◆ **Tasks to complete**:
1 > Answer these questions about the broadhead discussion below, one line each:
(a) How many deer does im-ocd report killing with fixed heads?
(b) At what distance was the shot taken that struck the small buck with the 90 gr. Muzzy?
(c) About how far did the deer hit with the Grizz Trick go?
2 > Write the next part of the broadhead discussion below, picking up after its final sentence.

◆ **Given passage**:
------------------------------

Yes, they do...but I would think that some would match up with your specs much better than others.


----------



## im-ocd (Mar 22, 2007)

*Typical two blade fixed head doesn't make a hole like this.*



goingpro24 said:


> they all kill





bd_slim said:


> Yes, they do...but I would think that some would match up with your specs much better than others.


Both statements correct. 
I'll add that some kill quicker than others by making a larger hole and leave more blood on the ground.
And a 1 1/4'' Grizz might not be the best choice for someone with low KE / momentum, if they are trying to maximize penetration.

I've killed 17 deer with various mechanicals, another 7 with fixed heads.
Some of the deer were killed (not harvested) with mechanicals that were 1 1/2'' - 1 3/4'' so I'm accustomed to (and want) copious blood trails. So, for me to think a blood trail is good, I'm going to see plenty of blood; I will not have to look for the next little speck once the blood is initally found, or mark the last place I found blood (I hate that). I've never had to do that when using 1 1/2'' - 1 3/4'' mechanicals with double lung hits. (I hunt thick places).

My wife had a good blood trail from a four blade 90 gr. Muzzy 1''
Her arrow blew straight through a small buck with only 38# KE using the Muzzy 90 gr. four blade; she was hunting from the ground, so the 15 yard shot hit a broadside deer and had a straight through angle.

I had a good blood trail from a four blade 100 gr. ST standard 1''

I had a good blood trail from a Grizz Trick 1 1/4'' however, unlike nearly all my other deer this one wasn't double lung hit; she was slightly quartering toward at the shot, which resulted in me only getting one lung, scrape the liver and out the other side. Despite my poor (for me) shot placement, the deer only went about 75 yards and easily recovered.

------------------------------

◆ **Available data**:
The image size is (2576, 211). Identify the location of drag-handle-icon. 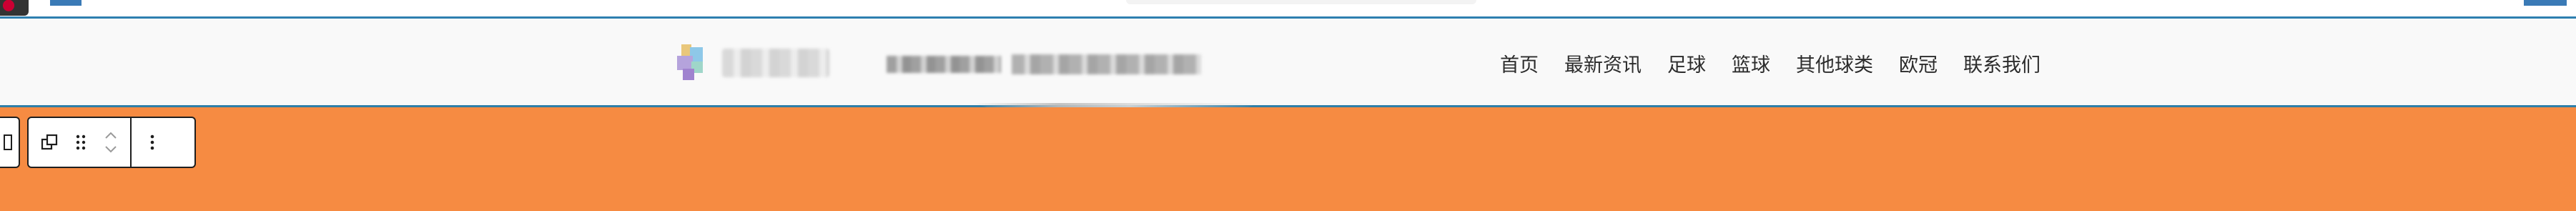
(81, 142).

------------------------------

◆ **Response list**:
1 >
(a) 7
(b) 15 yards
(c) About 75 yards

2 >
I think the four blade 1 1/4'' Grizz (which has more total cut than a 1 1/2'' mechanical) made a difference on the quickness of the outcome, and blood on the ground. *There is no disappointment in the entry wound*. Pictured.









Comparing total cut:
1'' three blade head = 1.5'' total cut
1 3/16'' three blade head = 1.78'' total
125 gr. Buzzcut or Stinger is 1 1/8'' x .75 = 1.87'' total
1'' four blade head = 2'' total cut
1 1/4'' four blade head = 2.5'' total cut

My wife is using the Buzzcut / Stinger because it has a cut on contact tip, to maximize penetration, and more total cut than a typical 3 blade head as a bonus. I've got them in my quiver because they fly good and I've never used them; also, I like to experiment / compare.

If you want to go with a four blade, try the Buzzcuts, Stingers, or ST standard.


----------



## dragman (Jul 12, 2008)

The HellRazor is a great head. I doubt that a 2 blade would offer much more penetration. 2,3,4,27 blade if you shoot a deer right in the shoulder it's not going through unless you shooting crazy high poundage with over 100 ftlbs of KE and some really good momentum.


----------



## bd_slim (Jun 29, 2010)

Wow, a lot of great info posted by everyone. I do have another question though...At what KE would you be ok with shooting a 4 blade, or non COC broadhead?


----------



## Roskoes (Jun 17, 2007)

Some good information here. I have always wondered how the amount of blood drained out of an animal, on the average, compared when you hold a 2" cut two blade up against a 1" cut 4 blade.


----------



## Beendare (Jan 31, 2006)

bd_slim said:


> Wow, a lot of great info posted by everyone. I do have another question though...At what KE would you be ok with shooting a 4 blade, or non COC broadhead?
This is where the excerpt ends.